Procon-PR denuncia postos por cartel
Maigue Gueths
De Curitiba
O Procon-PR e a Secretaria de Estado de Proteção e Defesa do Consumidor estão encaminhando esta semana ao Conselho Administrativo de Defesa Econômica (Cade) denúncia apresentada pelos consumidores do Paraná de suspeitas de que os postos de combustíveis também estejam cartelizando os preços do álcool para venda ao consumidor. Na última sexta-feira, o órgão já havia apresentado denúncia ao Cade de que as refinarias e distribuidores de álcool estavam atuando em cartel, cobrando todos o mesmo preço.

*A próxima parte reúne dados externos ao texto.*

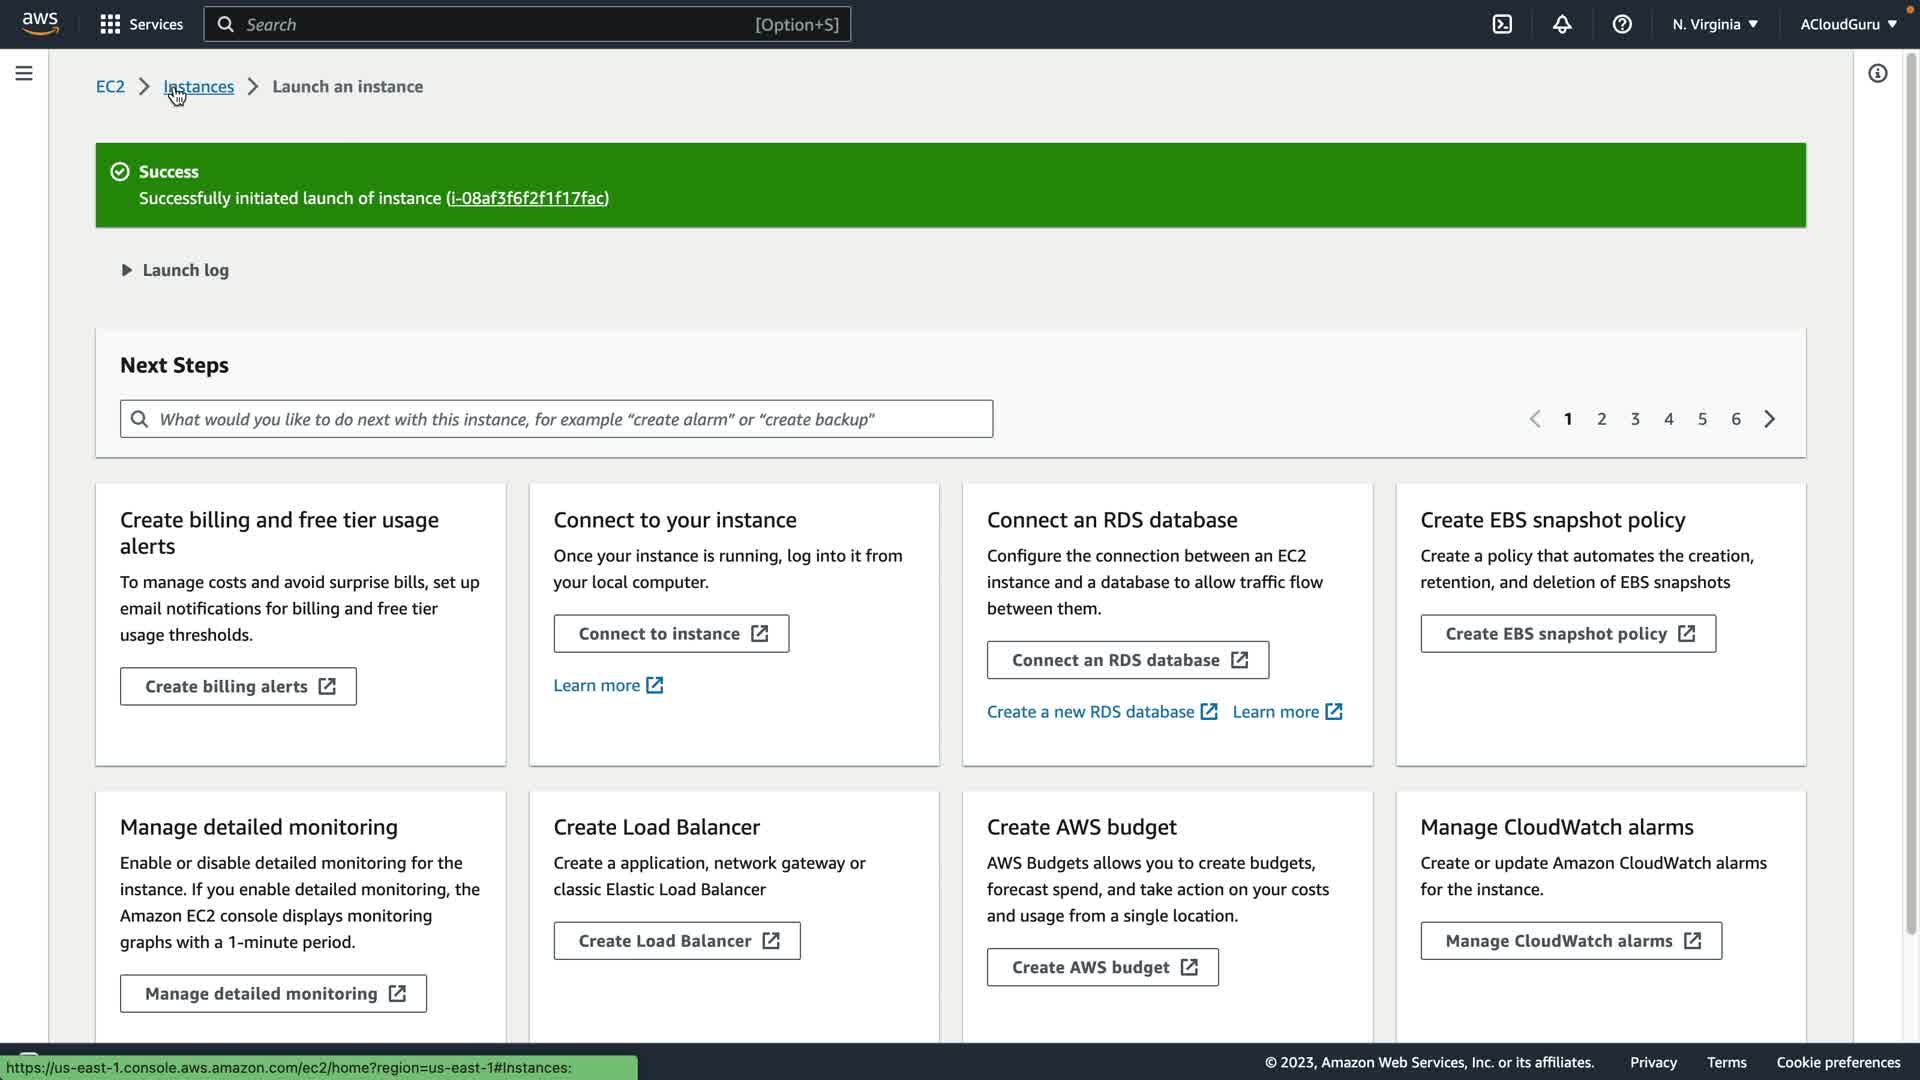Go to next page of Next Steps
Viewport: 1920px width, 1080px height.
tap(1770, 419)
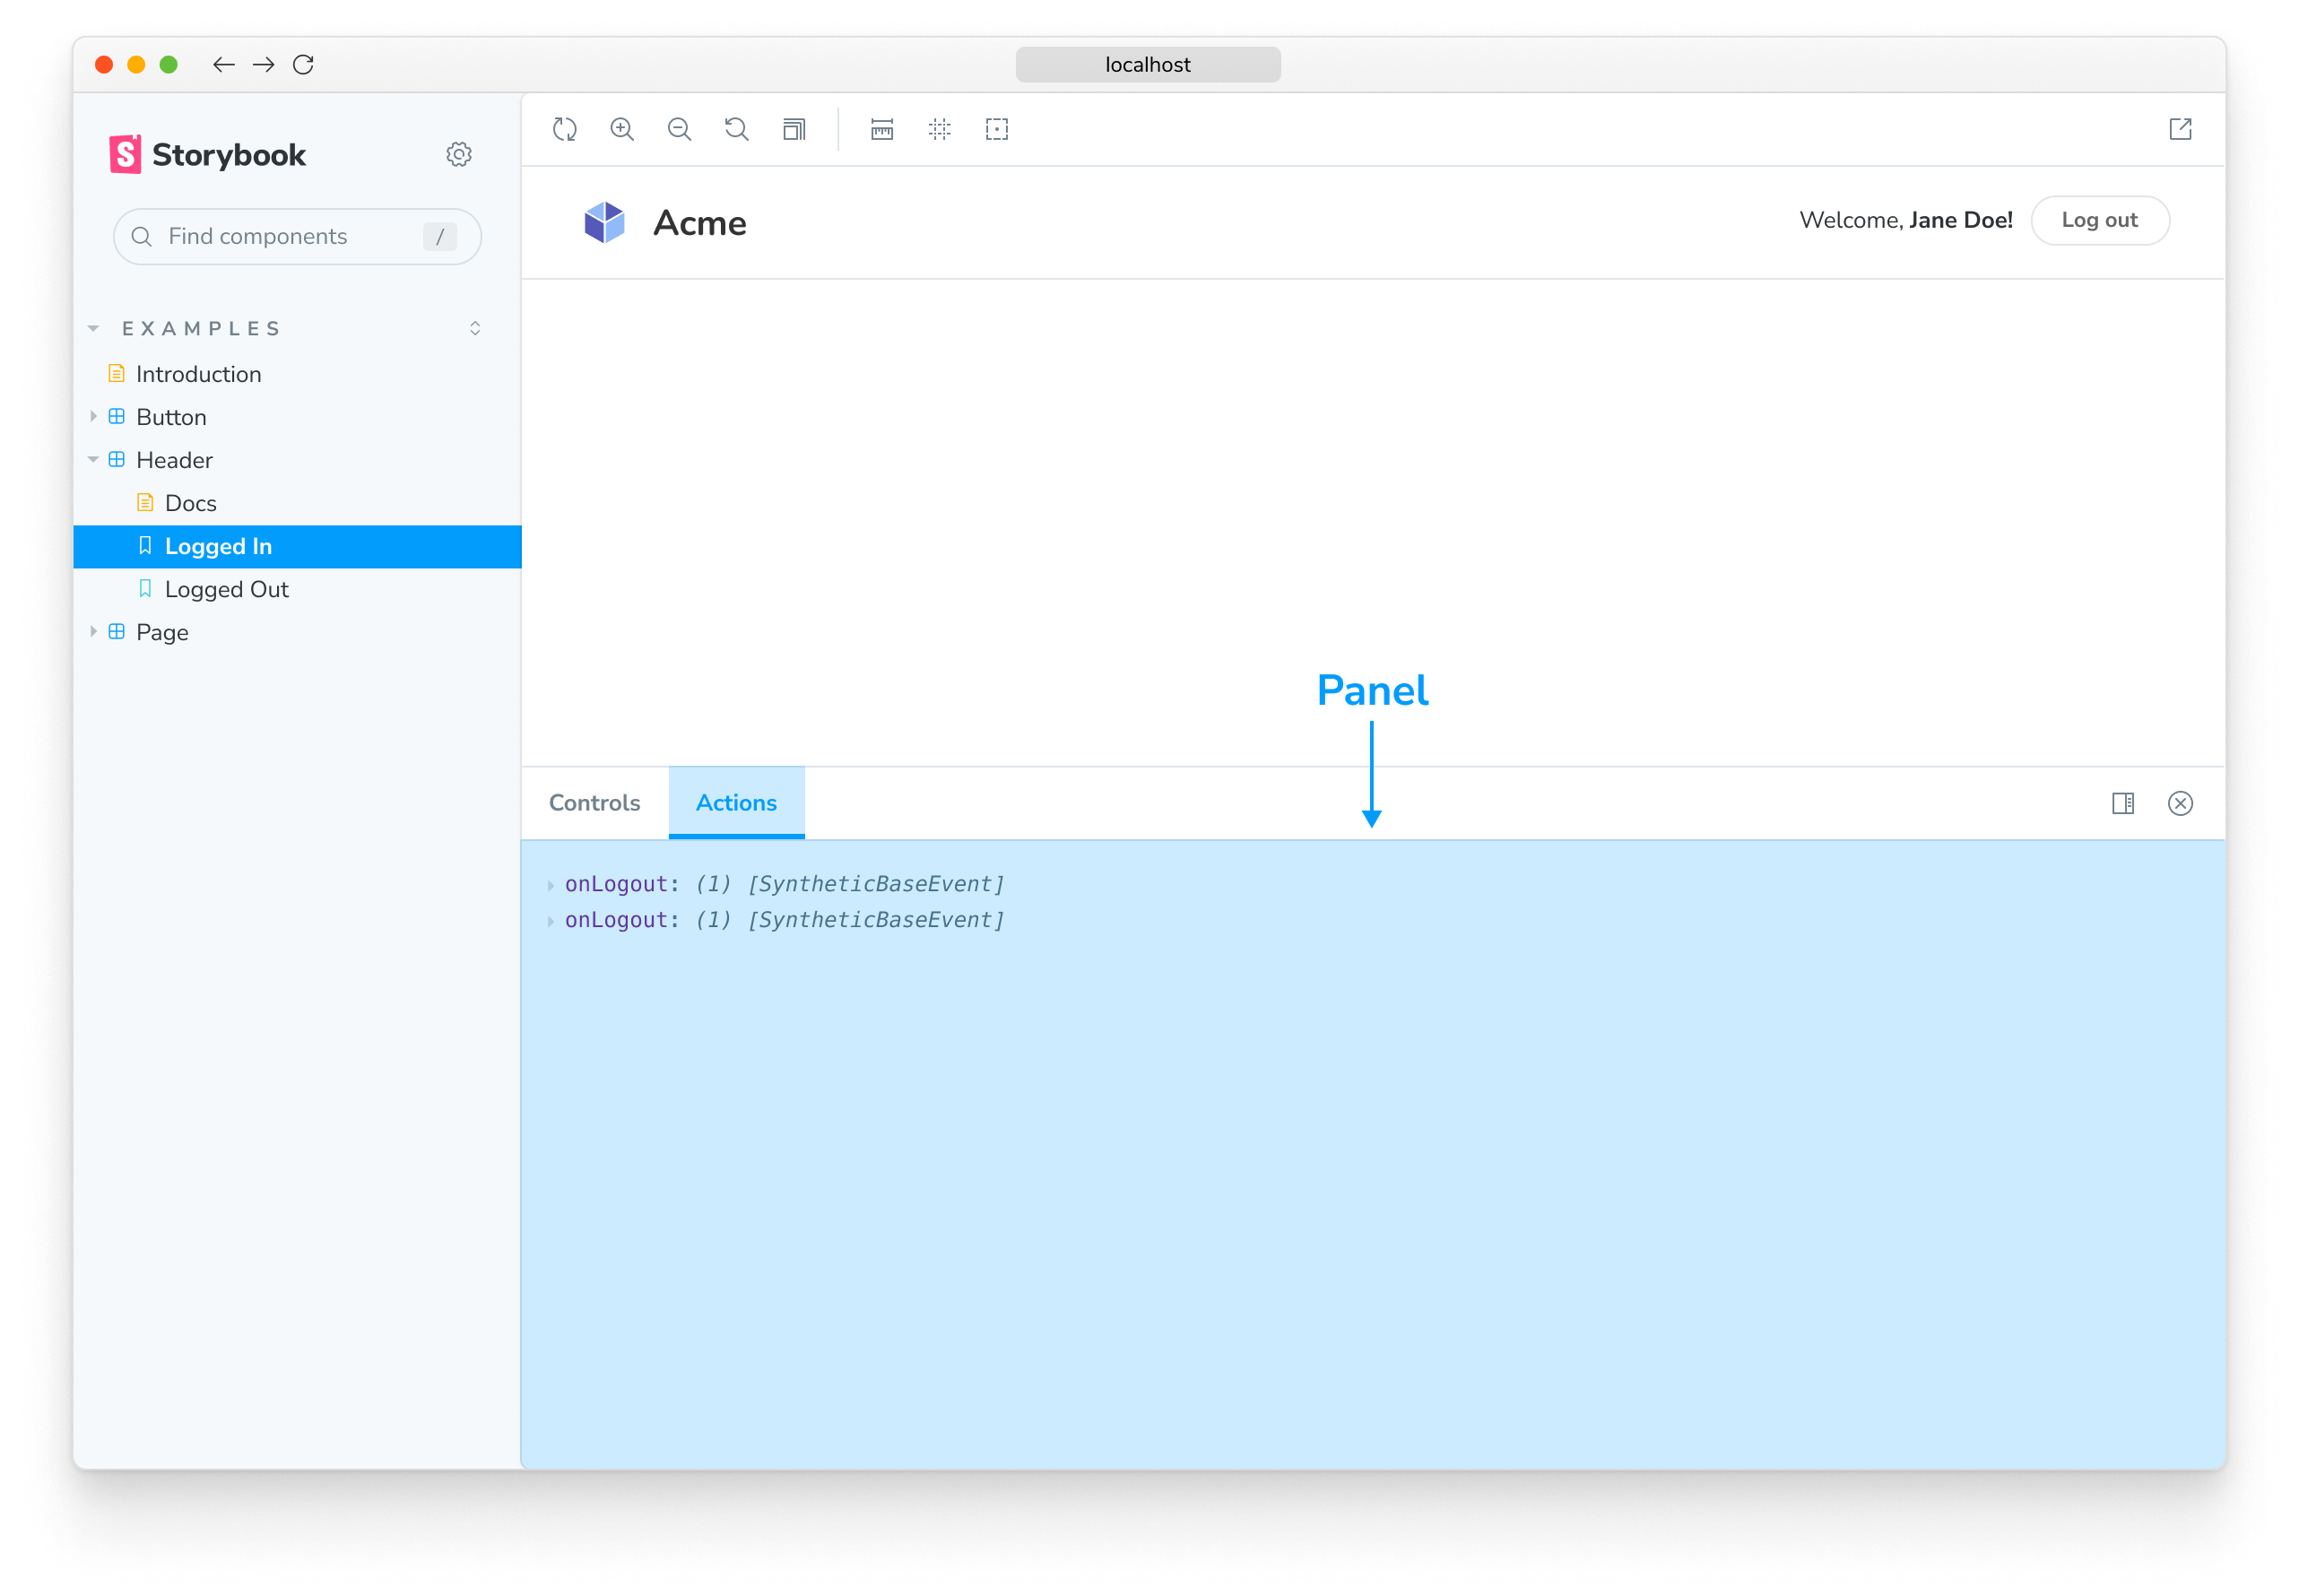Toggle the measure tool
Viewport: 2299px width, 1596px height.
click(x=882, y=129)
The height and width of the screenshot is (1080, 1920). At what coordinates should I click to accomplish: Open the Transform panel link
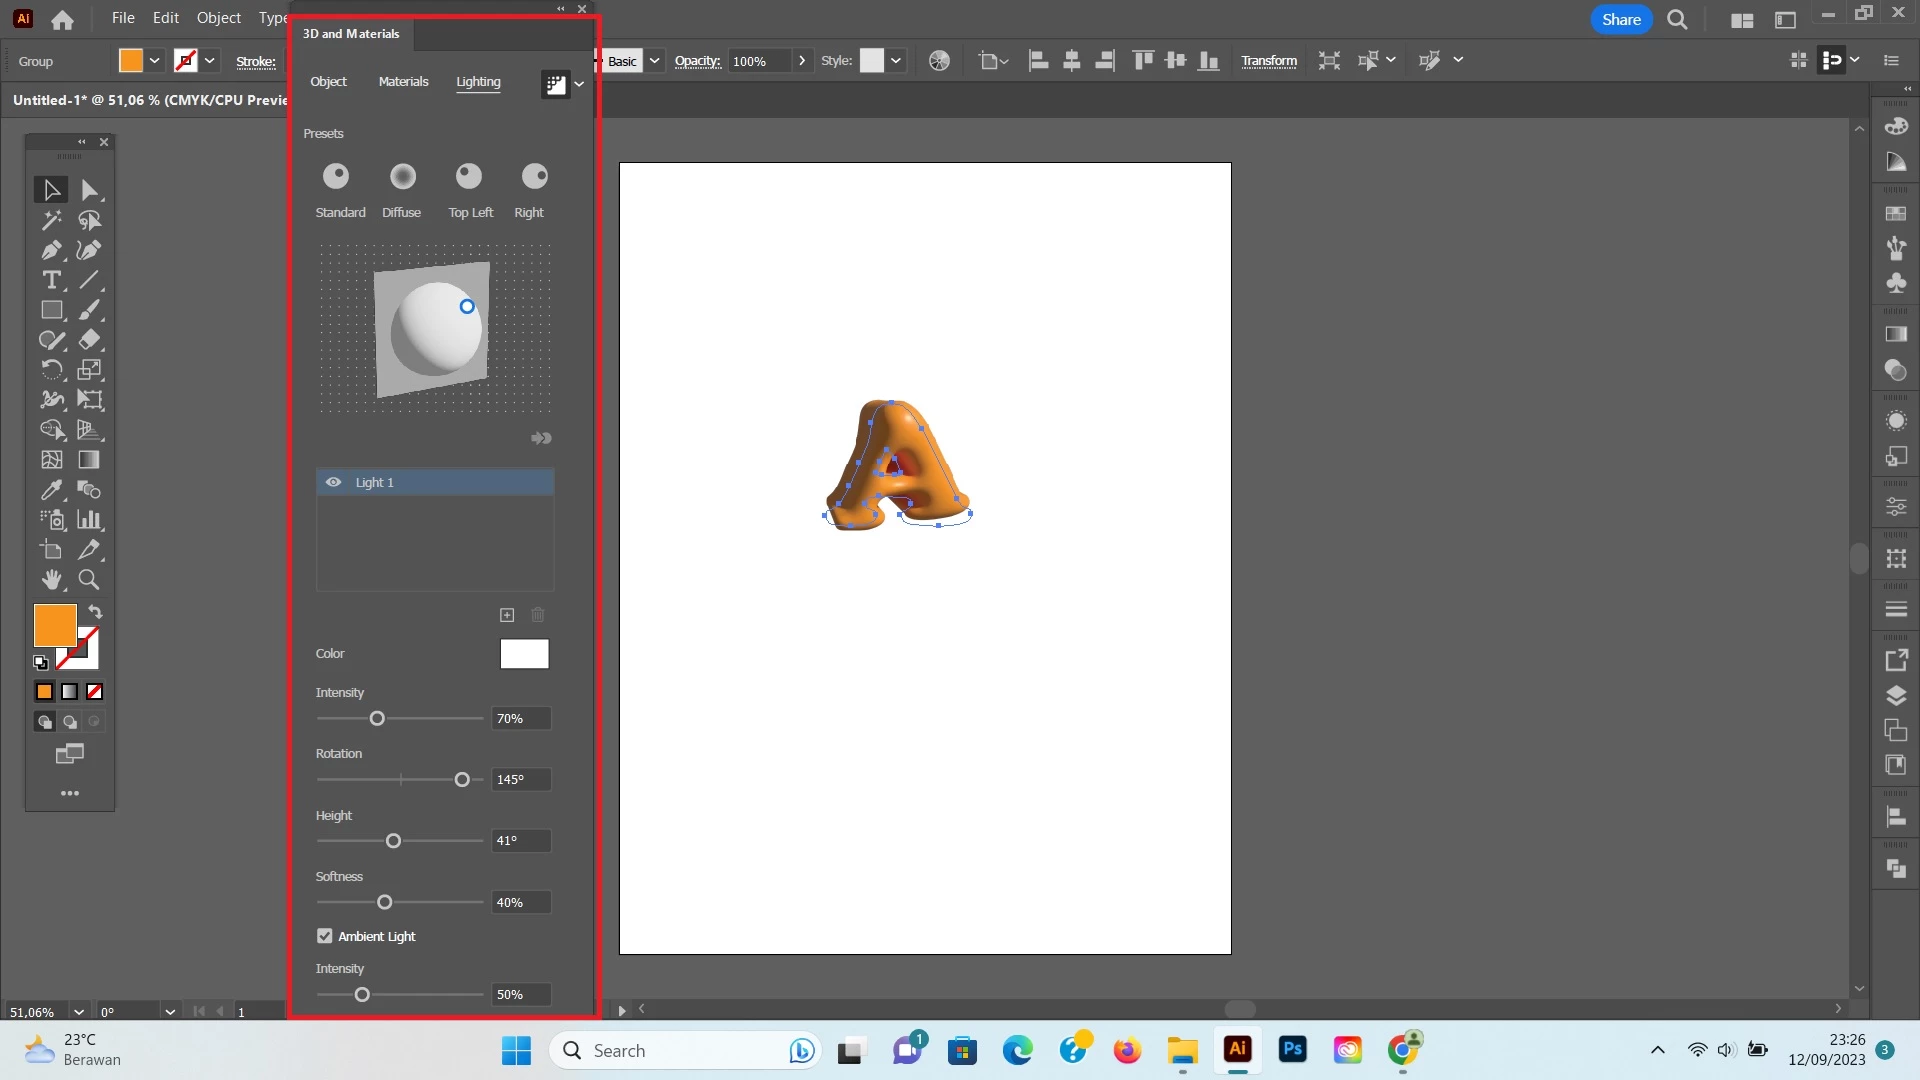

A informação de que as distribuidoras estão cobrando preços semelhantes, segundo o coordenador do Procon-PR, Tércio Albuquerque, foi confirmada através da coleta de notas fiscais com os postos e fornecedores de combustíveis. De R$ 0,16 o litro do álcool as distribuidoras passaram a cobrar, todas, R$ 0,40.
Agora estamos recebendo muitas reclamações de consumidores denunciando os postos que teriam unificado os preços, diz. Por este motivo, o Procon-PR fez um levantamento de preços, entre os dias 5 e 9 de novembro, em 28 postos de Curitiba. Os resultados desse estudo serão enviados para que o Cade em Brasília defina se houve ou não cartelização.
O levantamento de preços feito pelo Procon-PR em Curitiba, entretanto, não aponta para a cartelização, já que os preços são bem variáveis. O litro de álcool comum mais barato está sendo vendido a R$ 0,599 e o mais caro a R$ 0,818, ou seja, há uma variação de 36%. O preço médio é de R$ 0,759. No caso da gasolina comum o menor preço é de R$ 1,190 e o maior de R$ 1,299, enquanto o preço médio fica em R$ 1,256. O menor preço para a gasolina aditivada é de R$ 1,260 e o maior de R$ 1,490. O valor médio cobrado é de R$ 1,327.